■ INPUT DATA:
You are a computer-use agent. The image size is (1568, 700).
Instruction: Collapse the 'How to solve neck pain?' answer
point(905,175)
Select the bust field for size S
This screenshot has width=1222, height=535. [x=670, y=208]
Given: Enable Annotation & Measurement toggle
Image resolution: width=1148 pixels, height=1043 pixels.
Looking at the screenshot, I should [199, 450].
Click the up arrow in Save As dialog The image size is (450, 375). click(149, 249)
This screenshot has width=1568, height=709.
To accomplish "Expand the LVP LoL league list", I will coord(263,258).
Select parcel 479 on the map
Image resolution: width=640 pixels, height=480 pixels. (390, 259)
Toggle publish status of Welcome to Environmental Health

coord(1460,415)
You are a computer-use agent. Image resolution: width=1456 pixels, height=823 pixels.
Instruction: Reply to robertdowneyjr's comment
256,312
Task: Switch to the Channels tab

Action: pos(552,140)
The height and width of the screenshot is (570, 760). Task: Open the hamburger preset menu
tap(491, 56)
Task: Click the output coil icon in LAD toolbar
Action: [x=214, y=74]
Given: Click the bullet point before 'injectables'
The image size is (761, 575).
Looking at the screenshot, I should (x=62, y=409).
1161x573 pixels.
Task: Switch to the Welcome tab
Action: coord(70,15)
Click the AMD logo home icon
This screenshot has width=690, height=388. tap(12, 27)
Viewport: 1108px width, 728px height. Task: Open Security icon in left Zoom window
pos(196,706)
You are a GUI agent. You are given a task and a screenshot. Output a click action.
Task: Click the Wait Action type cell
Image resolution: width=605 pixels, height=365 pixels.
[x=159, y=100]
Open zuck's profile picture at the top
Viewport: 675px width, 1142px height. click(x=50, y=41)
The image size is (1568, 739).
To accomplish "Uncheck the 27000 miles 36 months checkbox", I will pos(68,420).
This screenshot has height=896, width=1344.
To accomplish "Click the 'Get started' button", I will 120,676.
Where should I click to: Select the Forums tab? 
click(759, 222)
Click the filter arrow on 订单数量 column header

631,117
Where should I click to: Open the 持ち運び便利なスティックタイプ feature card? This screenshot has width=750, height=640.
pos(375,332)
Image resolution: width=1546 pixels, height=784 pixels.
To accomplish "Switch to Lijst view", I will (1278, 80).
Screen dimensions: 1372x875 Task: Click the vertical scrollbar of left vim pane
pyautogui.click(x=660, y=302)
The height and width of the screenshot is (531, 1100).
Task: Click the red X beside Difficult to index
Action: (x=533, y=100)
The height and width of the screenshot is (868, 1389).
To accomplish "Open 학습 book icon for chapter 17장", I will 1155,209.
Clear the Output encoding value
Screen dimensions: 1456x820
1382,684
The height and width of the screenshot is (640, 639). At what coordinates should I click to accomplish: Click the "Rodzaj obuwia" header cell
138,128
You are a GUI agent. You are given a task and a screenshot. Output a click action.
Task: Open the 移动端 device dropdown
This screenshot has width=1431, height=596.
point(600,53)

■ GOAL: Please reproduce every line of the material above verbatim, from the first line to the last.

■ RESPONSE TO THE TASK:
You are a computer-use agent. The image size is (1568, 700).
Instruction: Collapse the 'How to solve neck pain?' answer
point(905,175)
Select the bust field for size S
This screenshot has width=1222, height=535. [x=670, y=208]
Given: Enable Annotation & Measurement toggle
Image resolution: width=1148 pixels, height=1043 pixels.
Looking at the screenshot, I should [199, 450].
Click the up arrow in Save As dialog The image size is (450, 375). click(149, 249)
This screenshot has width=1568, height=709.
To accomplish "Expand the LVP LoL league list", I will coord(263,258).
Select parcel 479 on the map
Image resolution: width=640 pixels, height=480 pixels. (390, 259)
Toggle publish status of Welcome to Environmental Health

coord(1460,415)
You are a computer-use agent. Image resolution: width=1456 pixels, height=823 pixels.
Instruction: Reply to robertdowneyjr's comment
256,312
Task: Switch to the Channels tab

Action: pos(552,140)
The height and width of the screenshot is (570, 760). Task: Open the hamburger preset menu
tap(491, 56)
Task: Click the output coil icon in LAD toolbar
Action: [x=214, y=74]
Given: Click the bullet point before 'injectables'
The image size is (761, 575).
Looking at the screenshot, I should (x=62, y=409).
1161x573 pixels.
Task: Switch to the Welcome tab
Action: coord(70,15)
Click the AMD logo home icon
This screenshot has width=690, height=388. tap(12, 27)
Viewport: 1108px width, 728px height. Task: Open Security icon in left Zoom window
pos(196,706)
You are a GUI agent. You are given a task and a screenshot. Output a click action.
Task: Click the Wait Action type cell
Image resolution: width=605 pixels, height=365 pixels.
[x=159, y=100]
Open zuck's profile picture at the top
Viewport: 675px width, 1142px height. click(x=50, y=41)
The image size is (1568, 739).
To accomplish "Uncheck the 27000 miles 36 months checkbox", I will pos(68,420).
This screenshot has height=896, width=1344.
To accomplish "Click the 'Get started' button", I will 120,676.
Where should I click to: Select the Forums tab? 
click(759, 222)
Click the filter arrow on 订单数量 column header

631,117
Where should I click to: Open the 持ち運び便利なスティックタイプ feature card? This screenshot has width=750, height=640.
pos(375,332)
Image resolution: width=1546 pixels, height=784 pixels.
To accomplish "Switch to Lijst view", I will (1278, 80).
Screen dimensions: 1372x875 Task: Click the vertical scrollbar of left vim pane
pyautogui.click(x=660, y=302)
The height and width of the screenshot is (531, 1100).
Task: Click the red X beside Difficult to index
Action: (x=533, y=100)
The height and width of the screenshot is (868, 1389).
To accomplish "Open 학습 book icon for chapter 17장", I will 1155,209.
Clear the Output encoding value
Screen dimensions: 1456x820
1382,684
The height and width of the screenshot is (640, 639). At what coordinates should I click to accomplish: Click the "Rodzaj obuwia" header cell
138,128
You are a GUI agent. You are given a task and a screenshot. Output a click action.
Task: Open the 移动端 device dropdown
This screenshot has width=1431, height=596.
point(600,53)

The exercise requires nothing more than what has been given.